→ **WHAT YOU SHOULD DO**: Please print the entries below exactly, from the line with "The height and width of the screenshot is (243, 392)." through the line with "Click the Save floppy", including both of those lines and leaving out all others.

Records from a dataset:
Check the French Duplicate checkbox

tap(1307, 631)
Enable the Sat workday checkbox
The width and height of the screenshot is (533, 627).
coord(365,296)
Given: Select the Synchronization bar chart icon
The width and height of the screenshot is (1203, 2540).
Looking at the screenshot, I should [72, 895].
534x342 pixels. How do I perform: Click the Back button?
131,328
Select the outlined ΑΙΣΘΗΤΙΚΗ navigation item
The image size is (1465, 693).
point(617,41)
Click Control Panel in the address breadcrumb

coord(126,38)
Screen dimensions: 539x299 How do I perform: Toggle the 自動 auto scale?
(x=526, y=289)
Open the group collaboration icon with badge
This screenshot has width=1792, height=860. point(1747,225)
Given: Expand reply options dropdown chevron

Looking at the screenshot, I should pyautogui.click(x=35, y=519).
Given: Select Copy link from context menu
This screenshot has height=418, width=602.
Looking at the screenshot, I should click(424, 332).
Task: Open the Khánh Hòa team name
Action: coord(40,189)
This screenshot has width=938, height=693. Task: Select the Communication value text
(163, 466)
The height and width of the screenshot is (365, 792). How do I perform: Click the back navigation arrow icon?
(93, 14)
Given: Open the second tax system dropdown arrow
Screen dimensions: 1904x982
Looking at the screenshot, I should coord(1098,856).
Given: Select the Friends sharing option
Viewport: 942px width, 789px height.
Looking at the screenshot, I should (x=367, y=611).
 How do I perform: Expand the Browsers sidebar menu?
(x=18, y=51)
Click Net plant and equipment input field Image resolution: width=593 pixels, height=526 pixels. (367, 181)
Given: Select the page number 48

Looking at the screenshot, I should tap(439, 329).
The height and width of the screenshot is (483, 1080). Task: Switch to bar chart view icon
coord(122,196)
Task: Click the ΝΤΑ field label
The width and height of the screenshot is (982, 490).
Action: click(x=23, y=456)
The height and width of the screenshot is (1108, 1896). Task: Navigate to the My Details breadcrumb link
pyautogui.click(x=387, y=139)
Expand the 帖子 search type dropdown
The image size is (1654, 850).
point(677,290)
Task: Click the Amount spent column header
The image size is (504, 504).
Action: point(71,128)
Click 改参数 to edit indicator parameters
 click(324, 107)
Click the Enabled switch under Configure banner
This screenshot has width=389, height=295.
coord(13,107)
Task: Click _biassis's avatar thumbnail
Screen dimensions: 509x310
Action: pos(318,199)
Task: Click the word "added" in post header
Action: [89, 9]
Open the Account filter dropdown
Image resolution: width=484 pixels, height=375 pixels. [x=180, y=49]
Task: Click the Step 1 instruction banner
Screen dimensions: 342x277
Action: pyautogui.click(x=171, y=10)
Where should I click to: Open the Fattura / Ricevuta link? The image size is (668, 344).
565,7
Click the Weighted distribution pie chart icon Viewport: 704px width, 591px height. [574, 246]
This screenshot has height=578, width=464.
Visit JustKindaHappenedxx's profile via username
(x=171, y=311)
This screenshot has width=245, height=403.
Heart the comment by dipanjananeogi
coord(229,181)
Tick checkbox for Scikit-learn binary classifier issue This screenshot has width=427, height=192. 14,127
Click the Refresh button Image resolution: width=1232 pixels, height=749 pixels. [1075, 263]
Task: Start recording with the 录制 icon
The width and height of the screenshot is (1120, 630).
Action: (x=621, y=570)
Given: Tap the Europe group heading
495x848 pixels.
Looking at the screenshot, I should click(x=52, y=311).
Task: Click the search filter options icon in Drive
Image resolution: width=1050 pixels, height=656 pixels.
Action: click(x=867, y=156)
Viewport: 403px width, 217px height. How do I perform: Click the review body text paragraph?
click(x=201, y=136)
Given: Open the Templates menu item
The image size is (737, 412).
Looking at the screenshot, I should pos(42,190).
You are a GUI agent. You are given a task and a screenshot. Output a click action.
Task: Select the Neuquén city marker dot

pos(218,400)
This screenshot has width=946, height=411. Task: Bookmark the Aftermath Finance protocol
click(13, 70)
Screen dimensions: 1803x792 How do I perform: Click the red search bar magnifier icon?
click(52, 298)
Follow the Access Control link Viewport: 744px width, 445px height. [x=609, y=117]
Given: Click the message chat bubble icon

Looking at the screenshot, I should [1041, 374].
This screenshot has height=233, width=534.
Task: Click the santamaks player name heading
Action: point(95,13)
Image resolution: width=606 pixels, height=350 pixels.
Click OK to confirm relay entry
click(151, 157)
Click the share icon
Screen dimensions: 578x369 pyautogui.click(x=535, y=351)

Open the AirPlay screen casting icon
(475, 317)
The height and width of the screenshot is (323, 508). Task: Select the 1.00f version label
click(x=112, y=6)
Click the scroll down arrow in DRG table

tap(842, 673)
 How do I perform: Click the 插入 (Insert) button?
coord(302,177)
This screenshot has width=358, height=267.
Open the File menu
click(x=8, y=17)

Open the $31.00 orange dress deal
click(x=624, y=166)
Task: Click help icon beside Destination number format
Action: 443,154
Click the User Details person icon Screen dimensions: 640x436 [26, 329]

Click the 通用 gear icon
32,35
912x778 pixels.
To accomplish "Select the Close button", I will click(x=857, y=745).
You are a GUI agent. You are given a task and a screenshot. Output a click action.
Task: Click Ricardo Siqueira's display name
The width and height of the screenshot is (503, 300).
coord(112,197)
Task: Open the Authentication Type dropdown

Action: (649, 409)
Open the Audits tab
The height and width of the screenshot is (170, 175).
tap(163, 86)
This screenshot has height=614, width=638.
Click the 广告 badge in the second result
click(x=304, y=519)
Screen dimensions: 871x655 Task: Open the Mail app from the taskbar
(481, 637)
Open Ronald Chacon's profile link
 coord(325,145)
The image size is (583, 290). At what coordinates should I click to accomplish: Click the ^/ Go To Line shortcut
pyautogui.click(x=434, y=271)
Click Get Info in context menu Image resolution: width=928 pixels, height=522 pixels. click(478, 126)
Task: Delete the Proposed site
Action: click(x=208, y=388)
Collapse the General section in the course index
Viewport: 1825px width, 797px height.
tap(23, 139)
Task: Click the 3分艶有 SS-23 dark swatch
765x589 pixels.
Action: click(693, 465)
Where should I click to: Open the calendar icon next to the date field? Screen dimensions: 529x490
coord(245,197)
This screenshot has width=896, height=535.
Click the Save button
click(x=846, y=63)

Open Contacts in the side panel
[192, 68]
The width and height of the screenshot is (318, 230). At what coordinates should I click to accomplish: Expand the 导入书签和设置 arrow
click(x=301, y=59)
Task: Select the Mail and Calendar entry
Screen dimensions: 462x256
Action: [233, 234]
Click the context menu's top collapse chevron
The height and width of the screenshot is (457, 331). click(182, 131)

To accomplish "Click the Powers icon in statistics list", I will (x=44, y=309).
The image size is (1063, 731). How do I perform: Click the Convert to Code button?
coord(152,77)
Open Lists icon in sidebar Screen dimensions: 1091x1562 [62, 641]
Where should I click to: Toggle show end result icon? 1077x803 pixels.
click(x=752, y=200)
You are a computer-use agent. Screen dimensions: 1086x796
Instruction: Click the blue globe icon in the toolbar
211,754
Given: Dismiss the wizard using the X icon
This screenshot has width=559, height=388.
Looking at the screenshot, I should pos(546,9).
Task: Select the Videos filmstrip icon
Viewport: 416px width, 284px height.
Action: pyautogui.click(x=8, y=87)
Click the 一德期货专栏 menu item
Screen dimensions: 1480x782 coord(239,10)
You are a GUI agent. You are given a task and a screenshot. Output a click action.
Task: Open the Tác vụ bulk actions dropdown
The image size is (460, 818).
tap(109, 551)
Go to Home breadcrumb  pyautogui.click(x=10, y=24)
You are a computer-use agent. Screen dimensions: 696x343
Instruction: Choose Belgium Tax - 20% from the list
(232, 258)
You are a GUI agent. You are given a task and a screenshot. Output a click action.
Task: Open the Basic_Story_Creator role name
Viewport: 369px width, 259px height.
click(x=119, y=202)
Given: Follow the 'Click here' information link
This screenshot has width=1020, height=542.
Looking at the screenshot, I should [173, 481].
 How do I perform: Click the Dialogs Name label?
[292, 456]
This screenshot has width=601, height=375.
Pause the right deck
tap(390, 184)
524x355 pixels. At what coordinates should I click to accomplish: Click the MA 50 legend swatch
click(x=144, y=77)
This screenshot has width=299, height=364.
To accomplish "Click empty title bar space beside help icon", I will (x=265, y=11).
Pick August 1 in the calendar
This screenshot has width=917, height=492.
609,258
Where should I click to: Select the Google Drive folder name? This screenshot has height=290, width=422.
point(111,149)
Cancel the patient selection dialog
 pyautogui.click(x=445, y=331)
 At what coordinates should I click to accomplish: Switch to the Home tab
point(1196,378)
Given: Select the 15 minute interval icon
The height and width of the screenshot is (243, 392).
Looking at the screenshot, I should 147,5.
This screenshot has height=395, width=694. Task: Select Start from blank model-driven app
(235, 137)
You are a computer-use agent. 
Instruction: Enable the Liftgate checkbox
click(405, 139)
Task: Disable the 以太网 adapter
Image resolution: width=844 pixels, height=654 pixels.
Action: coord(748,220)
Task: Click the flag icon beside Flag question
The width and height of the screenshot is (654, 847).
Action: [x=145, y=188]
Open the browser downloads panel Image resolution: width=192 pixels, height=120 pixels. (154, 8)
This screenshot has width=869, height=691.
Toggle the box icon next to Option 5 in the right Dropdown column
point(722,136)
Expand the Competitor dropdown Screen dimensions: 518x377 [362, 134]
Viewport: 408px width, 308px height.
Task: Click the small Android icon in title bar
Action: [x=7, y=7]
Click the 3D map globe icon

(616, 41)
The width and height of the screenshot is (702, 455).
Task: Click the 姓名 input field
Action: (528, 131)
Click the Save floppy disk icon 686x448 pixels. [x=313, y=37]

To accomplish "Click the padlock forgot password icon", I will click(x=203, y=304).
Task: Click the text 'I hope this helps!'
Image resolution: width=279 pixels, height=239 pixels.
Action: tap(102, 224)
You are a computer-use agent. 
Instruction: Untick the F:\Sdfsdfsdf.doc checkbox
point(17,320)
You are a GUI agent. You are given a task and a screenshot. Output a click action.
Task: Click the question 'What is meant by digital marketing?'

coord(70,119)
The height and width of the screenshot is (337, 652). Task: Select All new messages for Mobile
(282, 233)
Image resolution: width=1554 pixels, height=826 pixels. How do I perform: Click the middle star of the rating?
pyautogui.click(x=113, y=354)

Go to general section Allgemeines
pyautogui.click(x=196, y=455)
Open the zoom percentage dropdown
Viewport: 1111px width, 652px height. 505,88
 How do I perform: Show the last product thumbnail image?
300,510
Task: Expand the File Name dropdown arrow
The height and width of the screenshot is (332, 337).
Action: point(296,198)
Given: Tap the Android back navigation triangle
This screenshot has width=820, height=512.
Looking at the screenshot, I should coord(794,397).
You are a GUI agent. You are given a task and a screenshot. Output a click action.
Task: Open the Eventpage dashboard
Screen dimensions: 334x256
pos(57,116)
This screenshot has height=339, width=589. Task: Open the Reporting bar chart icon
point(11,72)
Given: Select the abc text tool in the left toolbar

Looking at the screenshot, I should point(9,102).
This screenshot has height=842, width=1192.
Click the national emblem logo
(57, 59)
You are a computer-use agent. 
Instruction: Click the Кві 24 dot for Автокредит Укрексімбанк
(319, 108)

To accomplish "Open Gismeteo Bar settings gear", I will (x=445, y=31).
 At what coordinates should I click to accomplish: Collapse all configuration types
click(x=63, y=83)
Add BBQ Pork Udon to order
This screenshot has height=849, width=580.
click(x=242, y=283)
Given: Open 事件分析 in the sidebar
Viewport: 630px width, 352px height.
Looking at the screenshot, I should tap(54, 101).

→ **WRITTEN SOLUTION**:
The height and width of the screenshot is (243, 392).
Looking at the screenshot, I should 147,5.
This screenshot has height=395, width=694. Task: Select Start from blank model-driven app
(235, 137)
You are a computer-use agent. 
Instruction: Enable the Liftgate checkbox
click(405, 139)
Task: Disable the 以太网 adapter
Image resolution: width=844 pixels, height=654 pixels.
Action: coord(748,220)
Task: Click the flag icon beside Flag question
The width and height of the screenshot is (654, 847).
Action: [x=145, y=188]
Open the browser downloads panel Image resolution: width=192 pixels, height=120 pixels. (154, 8)
This screenshot has width=869, height=691.
Toggle the box icon next to Option 5 in the right Dropdown column
point(722,136)
Expand the Competitor dropdown Screen dimensions: 518x377 [362, 134]
Viewport: 408px width, 308px height.
Task: Click the small Android icon in title bar
Action: [x=7, y=7]
Click the 3D map globe icon

(616, 41)
The width and height of the screenshot is (702, 455).
Task: Click the 姓名 input field
Action: (528, 131)
Click the Save floppy disk icon 686x448 pixels. [x=313, y=37]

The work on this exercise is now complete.